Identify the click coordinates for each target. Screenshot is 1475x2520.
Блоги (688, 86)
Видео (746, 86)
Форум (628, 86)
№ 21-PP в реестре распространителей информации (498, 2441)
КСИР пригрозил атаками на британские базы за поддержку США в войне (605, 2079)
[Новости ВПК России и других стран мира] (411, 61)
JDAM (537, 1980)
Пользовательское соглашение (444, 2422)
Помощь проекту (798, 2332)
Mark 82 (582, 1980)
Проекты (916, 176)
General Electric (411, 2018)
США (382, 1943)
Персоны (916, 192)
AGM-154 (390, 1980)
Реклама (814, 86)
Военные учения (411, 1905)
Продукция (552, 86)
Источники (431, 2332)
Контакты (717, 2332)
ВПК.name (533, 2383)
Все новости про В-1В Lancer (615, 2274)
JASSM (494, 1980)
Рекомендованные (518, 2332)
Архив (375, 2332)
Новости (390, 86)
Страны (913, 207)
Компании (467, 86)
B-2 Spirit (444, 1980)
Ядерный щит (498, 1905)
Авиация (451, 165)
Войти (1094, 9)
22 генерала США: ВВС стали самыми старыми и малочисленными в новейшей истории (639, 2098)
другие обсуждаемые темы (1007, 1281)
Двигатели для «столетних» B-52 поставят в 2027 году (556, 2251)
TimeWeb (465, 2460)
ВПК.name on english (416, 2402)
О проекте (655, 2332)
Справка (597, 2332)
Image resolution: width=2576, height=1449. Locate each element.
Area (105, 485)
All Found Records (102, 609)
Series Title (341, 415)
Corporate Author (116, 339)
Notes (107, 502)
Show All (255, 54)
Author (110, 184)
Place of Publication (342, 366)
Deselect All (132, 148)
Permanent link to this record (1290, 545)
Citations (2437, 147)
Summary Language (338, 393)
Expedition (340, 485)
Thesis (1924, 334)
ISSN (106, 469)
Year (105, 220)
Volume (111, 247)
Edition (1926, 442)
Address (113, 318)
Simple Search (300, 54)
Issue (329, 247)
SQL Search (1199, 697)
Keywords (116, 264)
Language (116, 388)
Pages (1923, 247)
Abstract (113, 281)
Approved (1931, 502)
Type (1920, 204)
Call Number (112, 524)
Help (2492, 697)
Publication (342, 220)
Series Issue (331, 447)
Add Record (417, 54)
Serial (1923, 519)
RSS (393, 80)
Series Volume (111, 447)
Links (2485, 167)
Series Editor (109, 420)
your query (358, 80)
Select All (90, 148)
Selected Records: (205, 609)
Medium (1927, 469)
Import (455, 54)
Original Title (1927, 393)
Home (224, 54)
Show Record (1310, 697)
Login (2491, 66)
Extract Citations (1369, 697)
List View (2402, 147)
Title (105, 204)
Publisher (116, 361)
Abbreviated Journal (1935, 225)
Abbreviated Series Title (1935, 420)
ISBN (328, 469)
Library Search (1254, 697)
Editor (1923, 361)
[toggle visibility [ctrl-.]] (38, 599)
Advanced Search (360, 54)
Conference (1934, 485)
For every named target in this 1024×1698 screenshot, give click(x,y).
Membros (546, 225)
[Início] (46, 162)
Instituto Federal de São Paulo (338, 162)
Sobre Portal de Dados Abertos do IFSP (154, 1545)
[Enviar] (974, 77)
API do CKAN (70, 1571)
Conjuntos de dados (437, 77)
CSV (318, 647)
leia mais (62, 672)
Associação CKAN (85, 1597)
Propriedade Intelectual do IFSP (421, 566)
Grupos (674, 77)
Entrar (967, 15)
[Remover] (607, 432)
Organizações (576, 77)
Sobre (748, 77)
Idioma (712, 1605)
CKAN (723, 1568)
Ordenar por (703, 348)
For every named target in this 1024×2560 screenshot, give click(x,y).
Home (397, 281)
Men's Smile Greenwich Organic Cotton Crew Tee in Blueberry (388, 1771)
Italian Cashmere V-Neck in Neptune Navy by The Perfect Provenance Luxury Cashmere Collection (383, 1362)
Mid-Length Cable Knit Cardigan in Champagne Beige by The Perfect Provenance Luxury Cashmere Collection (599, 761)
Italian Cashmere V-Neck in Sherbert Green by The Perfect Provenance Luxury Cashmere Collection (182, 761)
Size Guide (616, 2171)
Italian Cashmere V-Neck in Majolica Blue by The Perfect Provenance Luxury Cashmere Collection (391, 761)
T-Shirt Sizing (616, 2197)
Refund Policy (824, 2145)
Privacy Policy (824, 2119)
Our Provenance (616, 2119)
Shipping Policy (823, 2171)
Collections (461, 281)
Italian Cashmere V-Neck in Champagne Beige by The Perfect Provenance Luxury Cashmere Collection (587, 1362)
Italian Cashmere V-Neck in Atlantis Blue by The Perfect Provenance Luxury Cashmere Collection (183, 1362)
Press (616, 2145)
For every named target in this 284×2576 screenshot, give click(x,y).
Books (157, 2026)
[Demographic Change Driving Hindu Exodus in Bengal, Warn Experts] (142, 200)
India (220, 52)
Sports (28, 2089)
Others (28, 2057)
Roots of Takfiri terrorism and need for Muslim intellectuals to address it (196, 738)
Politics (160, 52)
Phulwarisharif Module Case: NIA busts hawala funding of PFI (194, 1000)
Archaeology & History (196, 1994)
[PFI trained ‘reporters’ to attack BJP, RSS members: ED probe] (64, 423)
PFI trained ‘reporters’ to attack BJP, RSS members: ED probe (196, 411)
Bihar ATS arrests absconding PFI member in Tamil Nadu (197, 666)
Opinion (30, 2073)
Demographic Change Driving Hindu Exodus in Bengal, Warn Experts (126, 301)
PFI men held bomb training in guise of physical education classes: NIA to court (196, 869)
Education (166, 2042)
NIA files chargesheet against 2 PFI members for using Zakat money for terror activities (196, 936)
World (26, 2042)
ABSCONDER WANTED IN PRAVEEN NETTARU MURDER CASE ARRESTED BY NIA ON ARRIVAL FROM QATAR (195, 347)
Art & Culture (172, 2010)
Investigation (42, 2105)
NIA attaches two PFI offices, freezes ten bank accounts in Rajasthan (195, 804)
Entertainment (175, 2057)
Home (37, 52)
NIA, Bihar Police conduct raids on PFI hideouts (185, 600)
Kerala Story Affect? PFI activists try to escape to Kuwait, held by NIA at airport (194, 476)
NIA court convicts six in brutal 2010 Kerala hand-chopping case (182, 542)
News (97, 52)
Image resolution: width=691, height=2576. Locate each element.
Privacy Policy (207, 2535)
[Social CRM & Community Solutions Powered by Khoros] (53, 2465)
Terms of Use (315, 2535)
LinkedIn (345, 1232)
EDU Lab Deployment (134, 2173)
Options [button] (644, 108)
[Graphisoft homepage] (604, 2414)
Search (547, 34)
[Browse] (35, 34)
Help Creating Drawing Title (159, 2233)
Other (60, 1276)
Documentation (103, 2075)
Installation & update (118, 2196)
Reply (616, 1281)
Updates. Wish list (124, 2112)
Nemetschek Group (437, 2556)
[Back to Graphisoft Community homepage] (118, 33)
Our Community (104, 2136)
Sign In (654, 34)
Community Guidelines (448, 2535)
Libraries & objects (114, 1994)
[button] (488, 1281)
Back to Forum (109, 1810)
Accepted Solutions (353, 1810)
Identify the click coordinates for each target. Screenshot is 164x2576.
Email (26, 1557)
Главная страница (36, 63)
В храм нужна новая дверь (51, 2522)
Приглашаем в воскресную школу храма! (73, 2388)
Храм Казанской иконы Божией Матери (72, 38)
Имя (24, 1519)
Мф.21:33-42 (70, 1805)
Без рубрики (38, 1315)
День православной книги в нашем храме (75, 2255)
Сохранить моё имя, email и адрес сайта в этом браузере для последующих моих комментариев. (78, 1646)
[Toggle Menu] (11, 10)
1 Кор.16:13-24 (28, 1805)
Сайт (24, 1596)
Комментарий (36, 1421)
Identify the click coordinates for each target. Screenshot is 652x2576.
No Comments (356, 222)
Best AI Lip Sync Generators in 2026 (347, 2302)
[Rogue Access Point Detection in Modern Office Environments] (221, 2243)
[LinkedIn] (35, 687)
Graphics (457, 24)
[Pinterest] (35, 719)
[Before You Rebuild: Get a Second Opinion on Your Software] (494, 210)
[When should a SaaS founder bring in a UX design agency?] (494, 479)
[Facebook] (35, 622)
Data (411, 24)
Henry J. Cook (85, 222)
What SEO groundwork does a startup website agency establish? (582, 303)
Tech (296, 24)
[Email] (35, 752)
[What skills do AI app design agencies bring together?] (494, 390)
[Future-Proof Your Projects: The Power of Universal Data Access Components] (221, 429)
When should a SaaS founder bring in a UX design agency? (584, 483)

+---+

Prompt
When the line with "Bihar ATS arrests" is reached in the data above, begin copying, and stop after the line with "NIA, Bihar Police"; copy each line exactly, both ends included.

Problem solution
Bihar ATS arrests absconding PFI member in Tamil Nadu (197, 666)
Opinion (30, 2073)
Demographic Change Driving Hindu Exodus in Bengal, Warn Experts (126, 301)
PFI men held bomb training in guise of physical education classes: NIA to court (196, 869)
Education (166, 2042)
NIA files chargesheet against 2 PFI members for using Zakat money for terror activities (196, 936)
World (26, 2042)
ABSCONDER WANTED IN PRAVEEN NETTARU MURDER CASE ARRESTED BY NIA ON ARRIVAL FROM QATAR (195, 347)
Art & Culture (172, 2010)
Investigation (42, 2105)
NIA attaches two PFI offices, freezes ten bank accounts in Rajasthan (195, 804)
Entertainment (175, 2057)
Home (37, 52)
NIA, Bihar Police conduct raids on PFI hideouts (185, 600)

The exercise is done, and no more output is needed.